This project contains the code related to the analytical section of our research paper, "What do self-supervised speech representations encode? An analysis of languages, varieties, speaking styles and speakers", which has been accepted for Interspeech 2023 in Dublin.

We're still in the process of polishing the final details. However, we assure you that the complete project will be up and running before the conference commences.

Stay tuned for updates and we appreciate your interest in our work.
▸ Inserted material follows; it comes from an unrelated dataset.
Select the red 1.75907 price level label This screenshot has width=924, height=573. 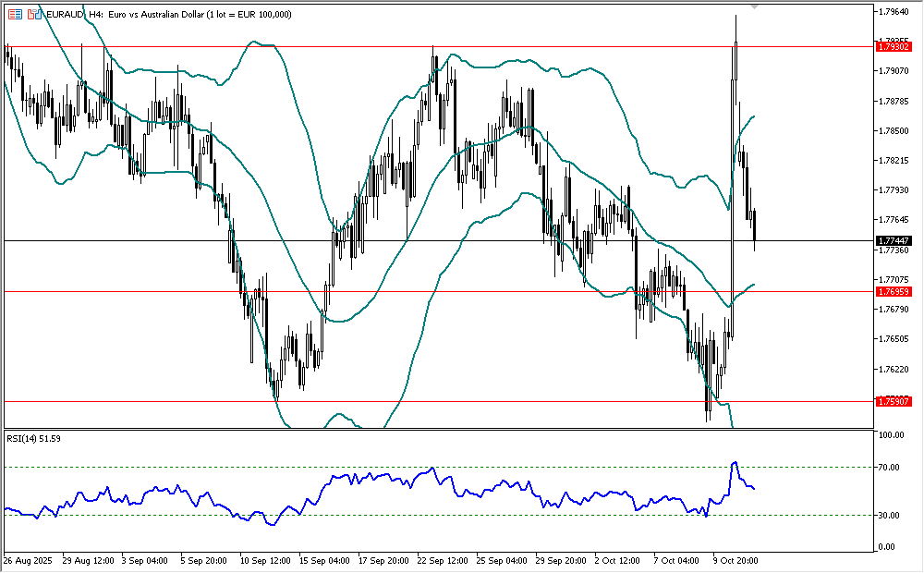click(x=894, y=401)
Please continue exploring this README for more details on the project setup, codebase, and how to navigate through it.

Dependencies

  • Python (version 3.8)
  • fairseq (version 0.12.2)
  • matplotlib (version 3.7.2)
  • scikit-learn (version 1.3.0)
  • faiss-cpu (version 1.7.4)

Repository structure

The repository includes a main script (run.sh), a folder which includes Python scripts (local/*py) and an example data folder (DATA/GR/). If you want to work with your own data you would need to prepare a folder on your own which follows a specific folder structure.
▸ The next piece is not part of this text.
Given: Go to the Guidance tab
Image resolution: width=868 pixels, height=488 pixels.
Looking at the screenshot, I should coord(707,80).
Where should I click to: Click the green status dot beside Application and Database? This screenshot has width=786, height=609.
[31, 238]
The example data folder includes example files from the GRASS corpus (Austrian German) which makes it possible to run an experiment from scratch. In general, the speech data to be analyzed should be stored in the folder DATA/. In case of the example experiment, this folder (DATA/GR/) has the following structure:

  • DATA/GR/data_GR_CS
    • Various speaker (spkID1, spkID2, ...) folders
      • Various .wav or .flac files (fs=16kHz)
  • DATA/GR/data_GR_RS
    • Various speaker (spkID1, spkID2, ...) folders
      • Various .wav or .flac files (fs=16kHz)

The example folder GR (which must be placed in DATA/) sort of defines one experiment and includes the subfolders data_GR_CS (GRASS Conversational Speech) and data_GR_RS (GRASS Read Speech). Please make sure that those folders are named like this: data_{corpus}_{speakingstyle}. The audio files should have a sampling rate of 16kHz and can be .wav or .flac files. Given this structure and after installing/preparing all dependencies (see below) you should be able to run the experiment.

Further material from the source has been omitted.